The approach to Capanna Gnifetta and possible respite from the wind. Photo: Jock Gunn

A massive drawcard here is the promise of high powder to person ratio.  Or so we thought… That unparalleled feeling of gliding down the silk highway was a one-off for us this January. There was great, stable high mountain adventuring but the soft skiing was over in the time it’s taken you to read this.

“We’ll be there for six weeks, it’s got to dump at least once!”

‘Eat your words,’ said the mountain. While neighbouring Switzerland and Austria were choking in it thanes to some massive snowfalls, down on the southern tip of the Alps, Italy’s Freeride Paradise wasn’t getting any snow! I don’t want to whinge, but six weeks of breakable crust isn’t exactly a paradise to me. That stuff is soul destroying. The rhythms of a snow-starved ski town are tortuous. Snow is forecast a week out. The anticipation builds. Then as three, two, one day out arrives it falls – the forecast, not the snow. Then instead of snow, wind strips the peaks and transforms anything fresh into sastrugi fields and breakable crust. Breakable crust as far as the eye can see and further than this girl could ski.


Wind-stripped and “Breakable crust as far as the eye can see.” Photo: Jock Gunn

Why then does skiing Down Under get such a bad wrap? I’ve heard those people, you’ve probably heard them too – the “I only ski overseas” or “Skiing in Australia is too unreliable” or worse, the “I only ski Europe” type. I don’t get it! Skiing in Australia is epic.

There is nothing more magic than weaving a line between the snow gums or skiing all the way down into the big friendly trunks of the Woollybuts. People say the mountains aren’t big and the runs aren’t long. But that just means you get more runs in in a day! Altitude – we don’t have that. But guess what, getting into camp after a day of backcountry adventures to find your Champagne frozen at 4000m will put a dampener on your evening. I’m happy to camp at 1760 for the sake of free-flowing cocktails.

We have snow and it’s stable. Maybe not in the quantities of North America or Japan, but I skied more powder days in August in Australia last year than in Italy in 6 weeks. “Rain” you say, yes, we have that too, and isn’t it great! Nothing to clear a resort out like a bit of precipitation. Then you’ve got it all to yourself! And as the rain softens the snow, all the easier to dig your edges in and carve like a Euro. Dank!


The essentials become even more appreciated when conditions aren’t as good as you’d hoped. Photo: Jock Gunn

But this skiing business, this thing we all chase, this thing that took us halfway across the world to the homeland of spaghetti, sangiovese and sastrugi, the “we’ll do it later” capital of the world… it’s not about the snow, or the rain, or the altitude, the après, the carving, or the powder, the trees, the length of the runs or even the terrain.
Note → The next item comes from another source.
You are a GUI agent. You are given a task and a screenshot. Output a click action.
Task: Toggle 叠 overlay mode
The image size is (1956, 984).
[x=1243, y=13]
It’s the whole package, the conglomerate of all this and more. Skiing is a perfect marriage between all these things, the vibe, the mountains and the community that rallies around them.

Spending six weeks in Alagna we really got to know the lay of the mountains and the feel of the mountain community, and it was rad. Despite the lack of snow Alagna remained a playground and a paradise for adventure. But it also made me realise how great the Australian ski experience is. We have our own paradise back here, Australian skiing is rad. I don’t care about the naysayers. A wolverine once told me that powder’s just the icing on top of the cake – and cake’s still pretty damn good without the icing. I’ll have to agree with him here.

*Sastrugi if you not experienced it first-hand are sharp irregular ridges formed on a snow surface, usually by wind.